Posted: Mon Oct 23, 2023 10:10 am
by jelle_lagerweij
Dear All,
I am a PhD who started simulating KOH (aq) 5 months ago. My experience is in molecular dynamics, mostly with LAMMPS, but now I am moving into QM simulations. This is mostly out of interest for MLFFs, which might provide my field with many useful insights. However, my question is regarding a pure AIMD calculation, as the QM should be set up correctly before starting an ML simulation. To introduce my research first: I am modeling a system of 110 H2O and 1 KOH molecules in liquid phase. My goal is to calculate the transport properties of this mixture. This is difficult with traditional MD as the OH- reacts with H2O molecules and reacting force fields are typically inaccurate. This reaction is similar to the more famous process that H+ undergoes in water, both are typically called Grotthuss transfer reactions. I want to stress that I am not interested in the most accurate QM calculations. My aim is to have adequate atomic forces to model the atomic diffusion and the reactions, but to optimize for calculation speed, as AIMD simulations for transport properties need over 100 000 time steps and computation time is scarce.
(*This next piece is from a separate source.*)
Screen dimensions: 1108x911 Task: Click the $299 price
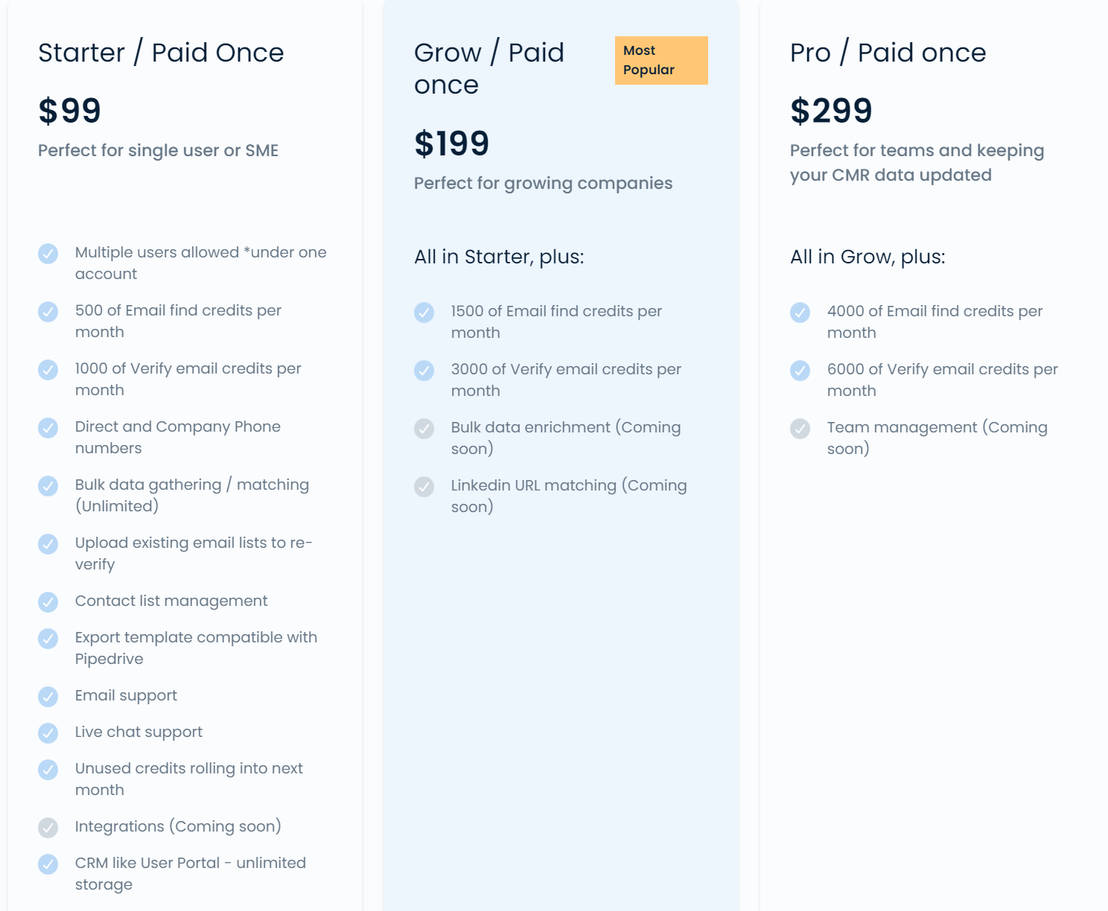pyautogui.click(x=831, y=111)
Now let's get to my simulation settings. I have (as per instructions) attached a *.zip directory with my simulation inputs. I am running my simulations with the following POTCARs: PAW_PBE H_h_GW 12Apr2008, PAW_PBE O_GW_new 19Mar2012, and PAW_PBE K_sv_GW 31Mar2010. I selected these as I aim to use two different functionals: the GGA functional RPBE+DFT-D3 (as this is a good reference functional and there is ample experience with water systems and this functional) and the metaGGA rVV10-r2SCAN functional (as literature states that this functional should be very good at modeling liquid systems). This means that the O and K POTCARs should support metaGGA functionals, these do. I added both INCARs to the *.zip. I set ENCUT to 550 eV after checking how the properties developed for both functionals, see figure Determining_ENCUT.png. In a similar method, I have set the smearing width and found the number of k-points (gamma mesh with 1k-point). I believe that I have set both functionals correctly (with their respective VdW correction), but please provide some feedback if you notice a mistake here. I set the time step to 0.5 fs and applied the Nosé-Hoover thermostat. Although I want to model 298K, I increased the temperature a bit. I have seen research indicate that the melting temperature of pure water is somewhat elevated with both RPBE-D3 and rVV10-r2SCAN and I want to ensure that I am modeling a liquid phase system.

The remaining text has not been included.